Thursday, July 31, 2008
Mental health survey stuns British Parliament
From Russia Today
A survey published in Britain suggests that one in five members of the British Parliament has suffered from stress-related mental health problems. The report also criticises a law which forces MPs to give up their seats for life if they're treated in a psychiatric hospital.
“‘Idiots and lunatics’ may be given the right to stand for Parliament”, exclaims Britain’s The Telegraph - and that is exactly the kind of headline that members of the British Parliament feared.
A confidential survey of MPs and peers suggests that one in five parliamentarians suffers from a mental illness.
Professor Dinesh Bughra, who’s behind the survey, says the Westminster figures are surprisingly high.
“What was quite fascinating was that over 90 per cent in each group admitted they knew somebody in their family or friends who had a mental illness - which is a remarkably high number.

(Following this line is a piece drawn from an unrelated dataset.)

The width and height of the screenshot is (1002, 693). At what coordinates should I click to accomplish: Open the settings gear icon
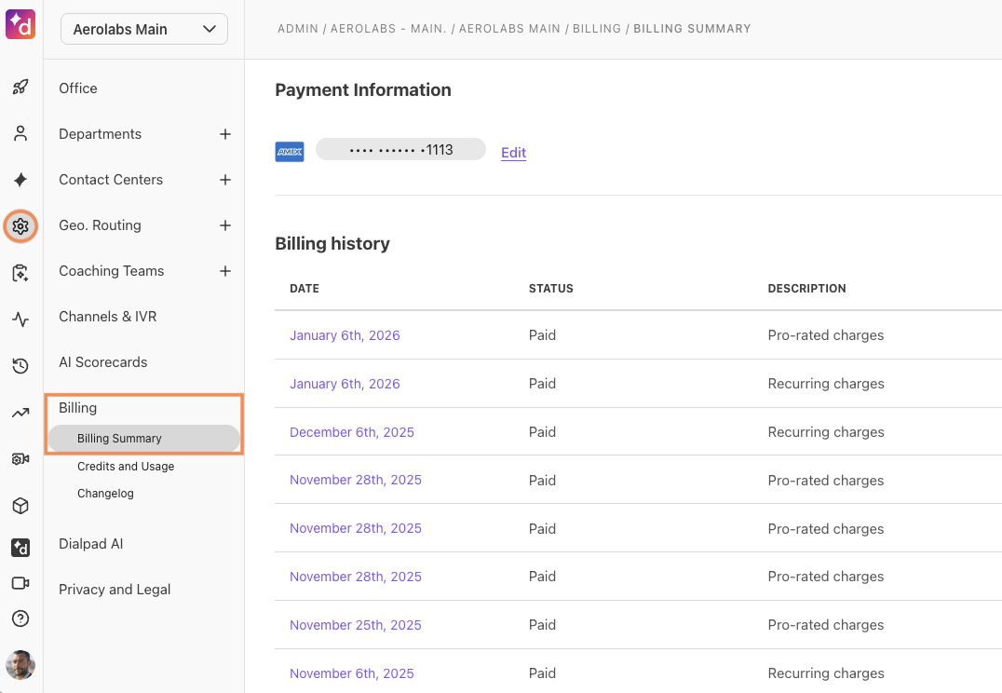click(20, 226)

We did a similar survey with the general population in 2007 which showed that 67 per cent of general population knew somebody with mental illness - so that is significantly higher than that,” said Dinesh Bughra, Dean of Royal College of Psychiatrists.
86 per cent of those questioned said it was caused by the stress of their public lives and they fear disclosing their struggles because of stigma and discrimination.

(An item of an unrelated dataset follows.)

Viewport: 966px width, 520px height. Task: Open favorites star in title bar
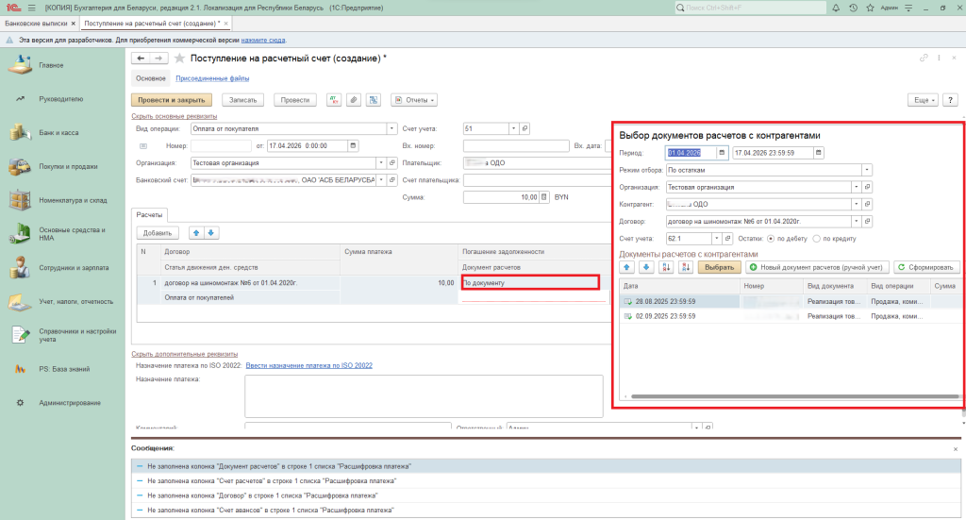click(x=873, y=8)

But Doctor Howard Stoate, an MP himself, who's also a General Practitioner, believes that many other jobs are equally stressful.
“I think it’s very concerning that almost 20 per cent of the MPs who took part in this survey said that they’d had significant mental health issues, particularly stress and depression. But what was more worrying was that they were unable to talk to anyone about it because they felt there might be repercussions to them in their jobs,” said Dr. Howard Stoate, Labour MP.
In old Elizabethan times ‘lunatics and idiots’ were banned from becoming MPs ‘in their non-lucid intervals’. The ancient laws also banned anyone sectioned under the Mental Health Act from putting themselves forward for election even if they had fully recovered - and required MPs to give up their seat for life if they were sectioned for six months.
Surprisingly those laws are still in place.
Many, including Professor Bughra, believe they now outdated.
“It should be changed because it compares mental illness with things like lunacy and idiocy, and it is nothing like that. And I think one way of de-stigmatising mental illness is to put it at par. If you look at Winston Churchill, he described his depression very effectively and very clearly and yet he was a very successful leader,” said Dinesh Bughra.
Still, the results of the survey provoke a mixed reaction from the public.
”It’s horrible - how can they run a country if they have mental health problems?” said a passer-by in London.
”I don’t have a problem with that - it is more of their personal problem and they have to deal with it,” said another one.